● Try it
In the records below, rewrite the stretch from the line containing "Describe the element" through the end of the records, changing "image size" to "screenshot dimensions" and leaving everything else as it is. Leave the pictures out of your answer.

● Data excerpts
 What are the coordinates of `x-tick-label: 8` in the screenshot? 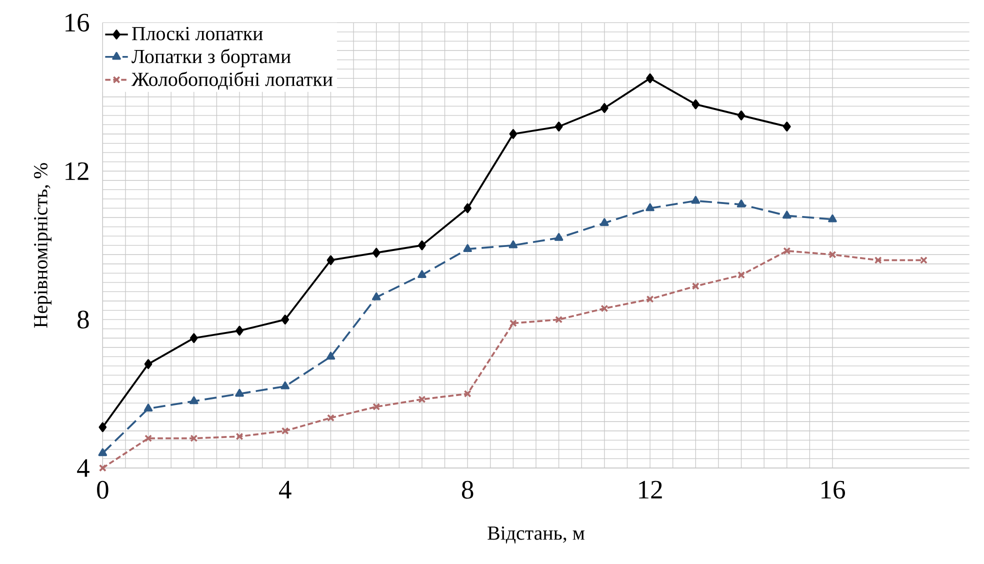 It's located at (468, 490).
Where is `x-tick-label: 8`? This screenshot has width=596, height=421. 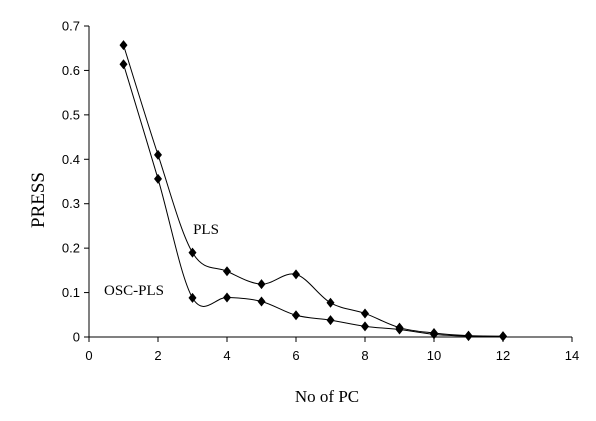
x-tick-label: 8 is located at coordinates (364, 356).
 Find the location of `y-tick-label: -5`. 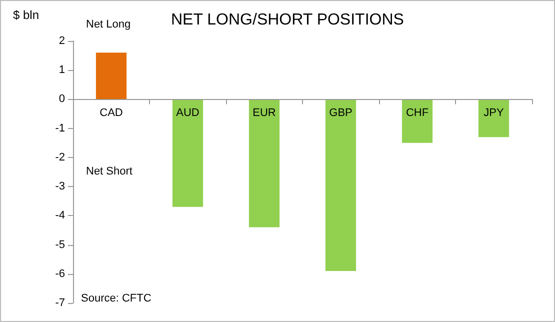

y-tick-label: -5 is located at coordinates (60, 244).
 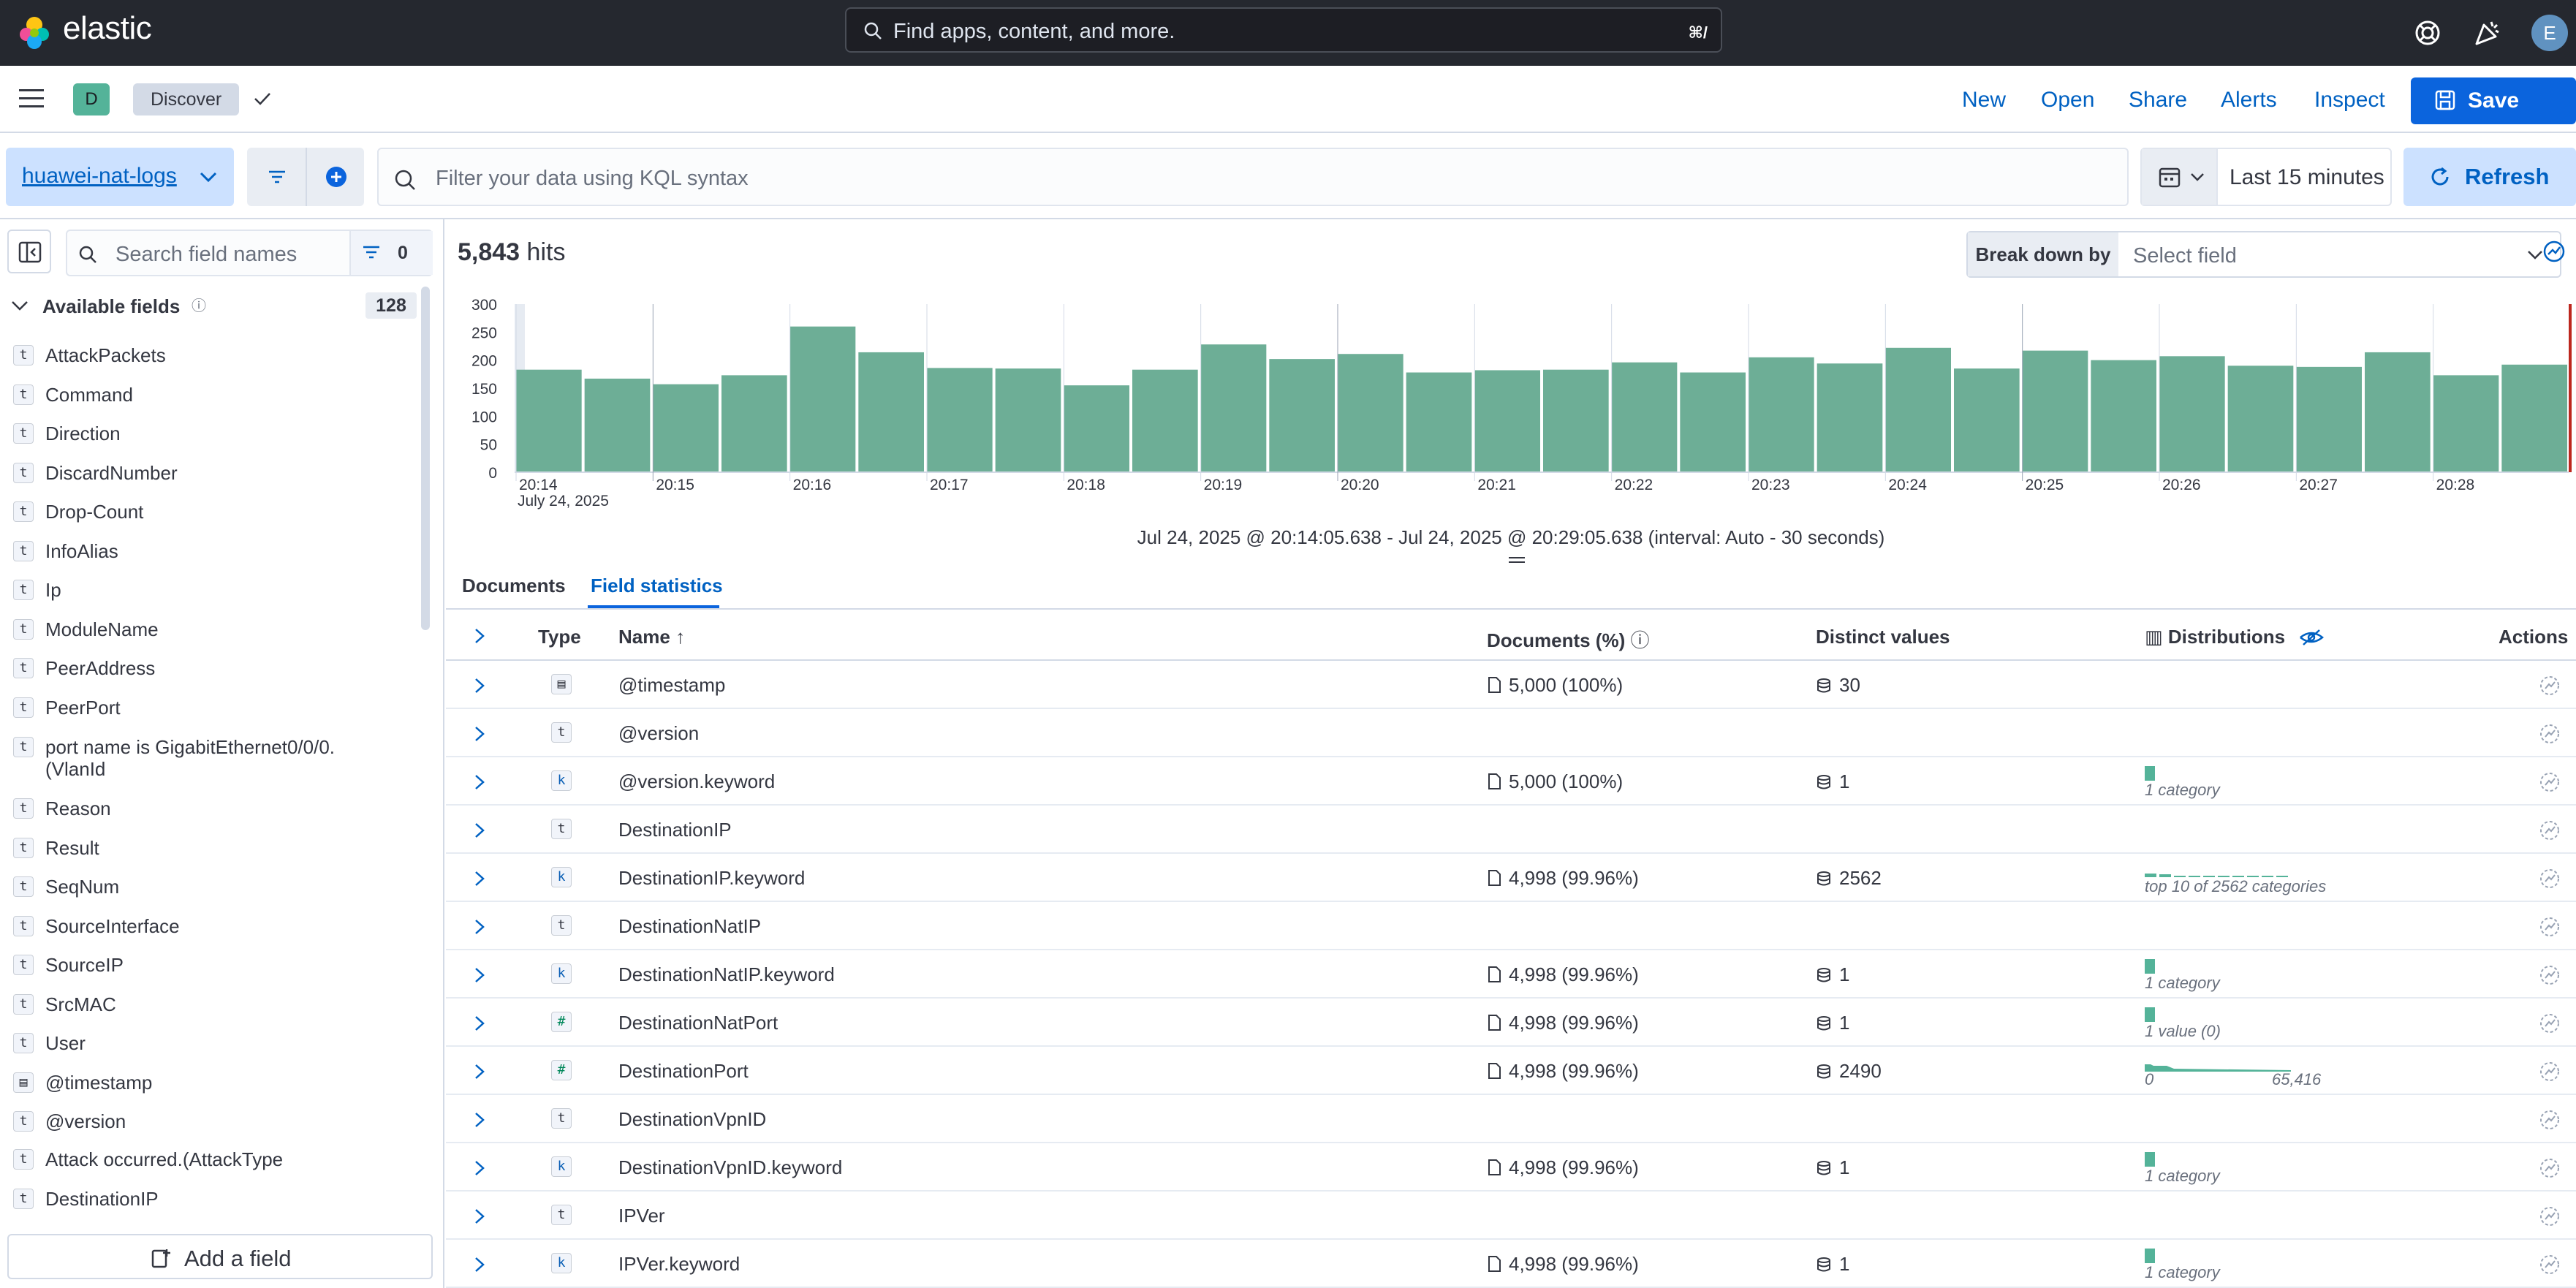 What do you see at coordinates (215, 629) in the screenshot?
I see `field-item: t ModuleName` at bounding box center [215, 629].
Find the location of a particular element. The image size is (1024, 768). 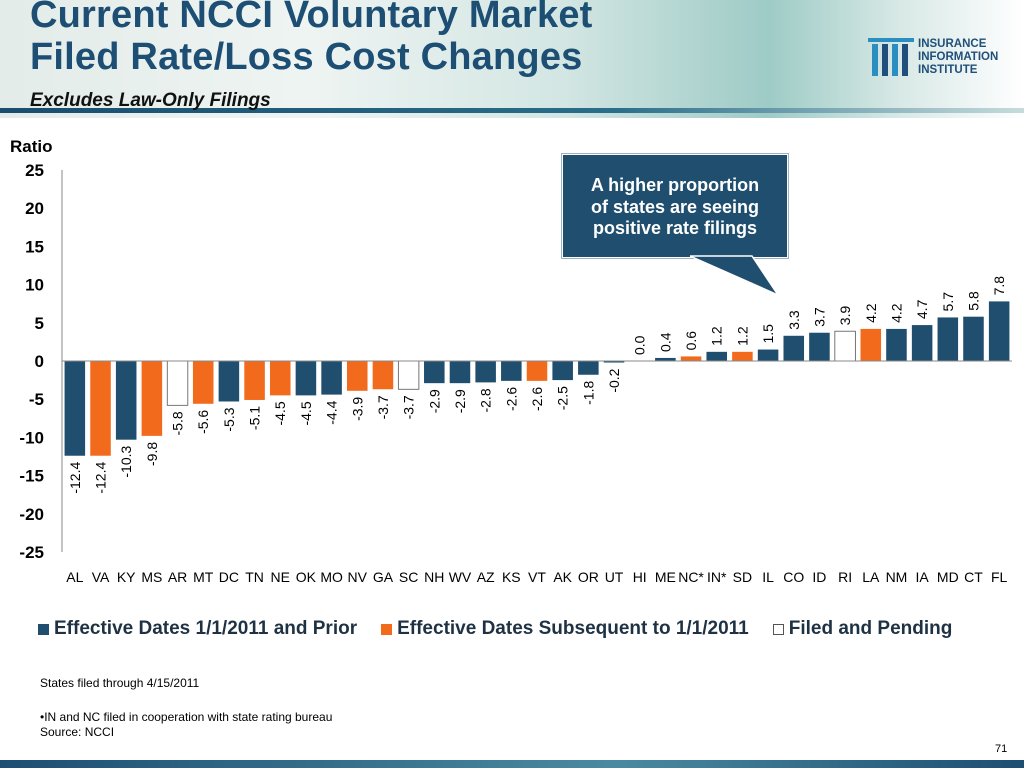

logo-text: INSURANCE INFORMATION INSTITUTE is located at coordinates (958, 58).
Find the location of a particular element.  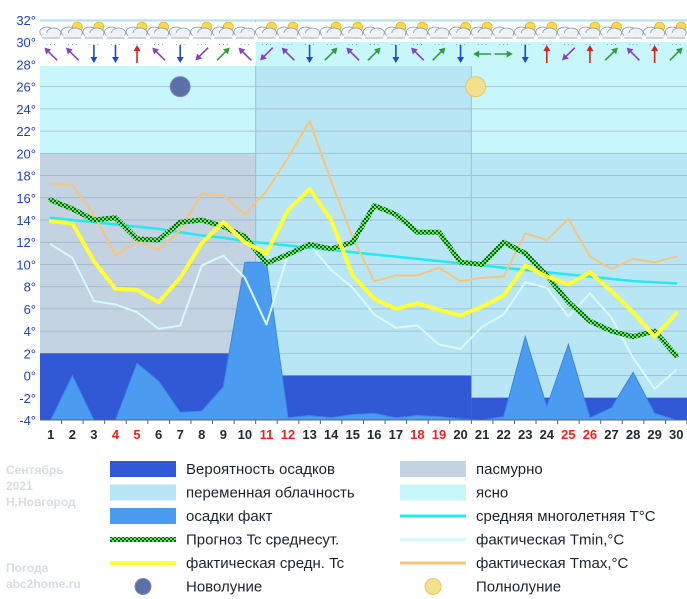

legend-label: осадки факт is located at coordinates (229, 516).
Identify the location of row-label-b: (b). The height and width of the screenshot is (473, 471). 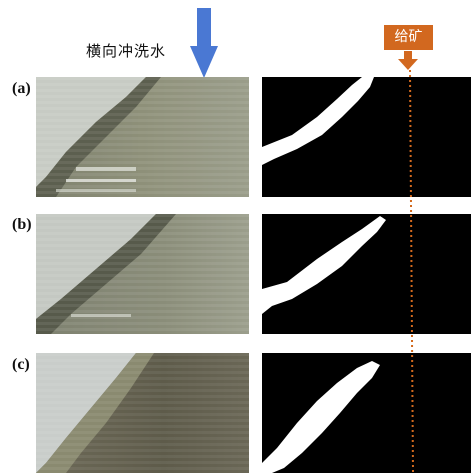
(22, 224).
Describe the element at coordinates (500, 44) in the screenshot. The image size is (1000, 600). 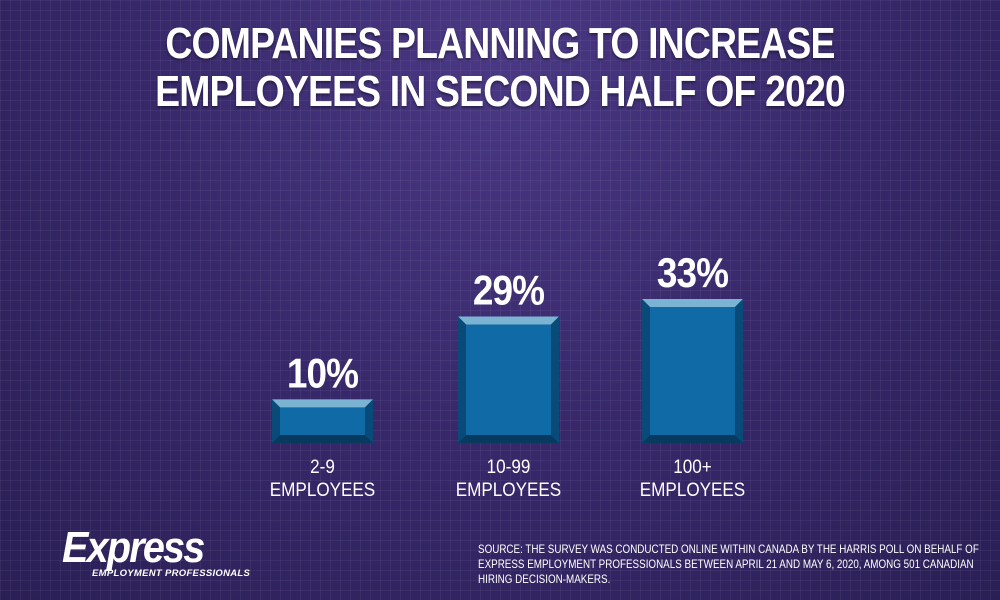
I see `title-line-1: COMPANIES PLANNING TO INCREASE` at that location.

● Reply
Describe the element at coordinates (500, 44) in the screenshot. The screenshot dimensions is (1000, 600). 
I see `title-line-1: COMPANIES PLANNING TO INCREASE` at that location.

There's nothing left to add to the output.